PARIS, mercredi 4 février 2026 (RHINEWS)- Le parquet général a requis, mardi 3 février, une peine de cinq ans d’inéligibilité assortie de quatre ans d’emprisonnement, dont trois avec sursis, ainsi que 100 000 euros d’amende, à l’encontre de Marine Le Pen dans l’affaire des assistants d’eurodéputés du Front national, a-t-on appris de source judiciaire.
La partie ferme de la peine d’emprisonnement pourrait être aménagée sous la forme d’un bracelet électronique, selon les réquisitions. « Ces peines sont proportionnées à la gravité des faits reprochés et à la responsabilité exercée », a estimé le parquet général à l’audience.
Si la cour d’appel suivait ces réquisitions, dont la décision est attendue à l’été, la cheffe du Rassemblement national serait empêchée de se présenter à l’élection présidentielle de 2027 en raison de la peine d’inéligibilité demandée.
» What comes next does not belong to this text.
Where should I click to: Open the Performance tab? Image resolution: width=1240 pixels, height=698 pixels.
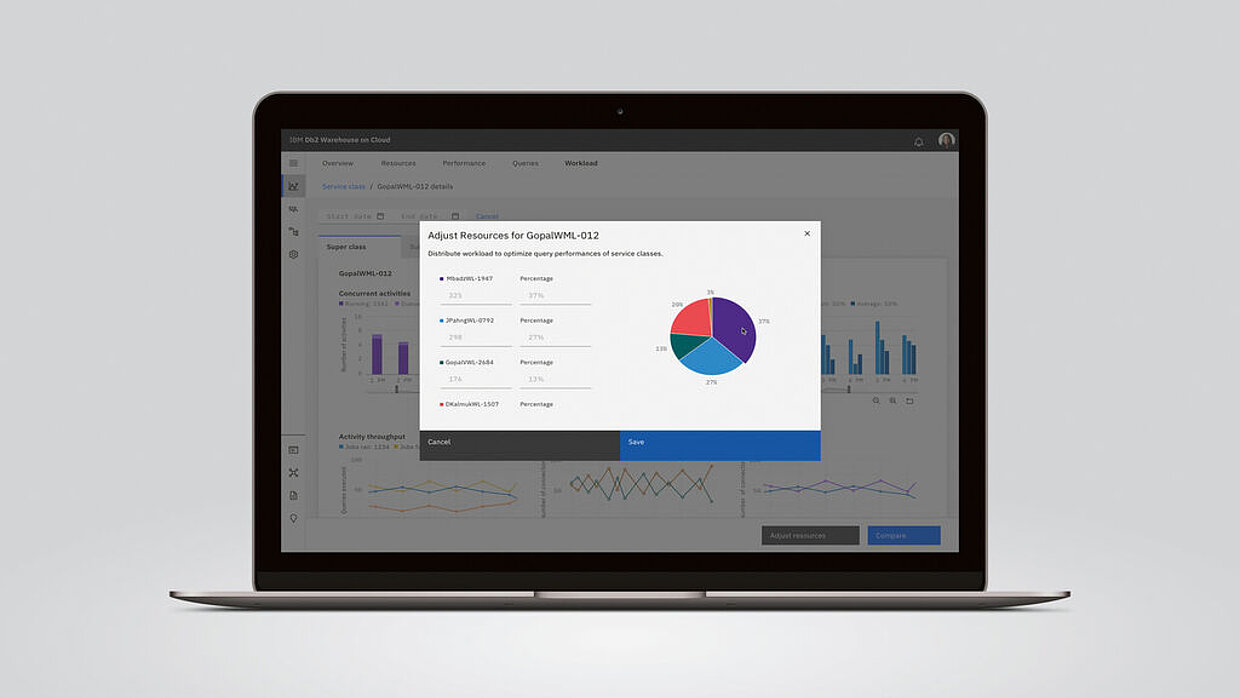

Marine Le Pen est jugée en appel dans ce dossier après avoir été condamnée en première instance pour des faits portant sur l’utilisation présumée de fonds du Parlement européen afin de rémunérer des assistants travaillant en réalité pour son parti en France. La juridiction avait alors retenu l’existence d’un système de détournement de fonds publics européens.
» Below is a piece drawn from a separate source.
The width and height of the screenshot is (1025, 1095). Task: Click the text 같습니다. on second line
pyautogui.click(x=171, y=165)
La prévenue conteste les faits qui lui sont reprochés. Ses avocats ont dénoncé à plusieurs reprises une procédure qu’ils estiment « infondée » et politiquement motivée, appelant la cour à prononcer la relaxe.
La décision de la cour d’appel est attendue dans les prochains mois et pourrait avoir des conséquences politiques majeures à l’approche de l’élection présidentielle.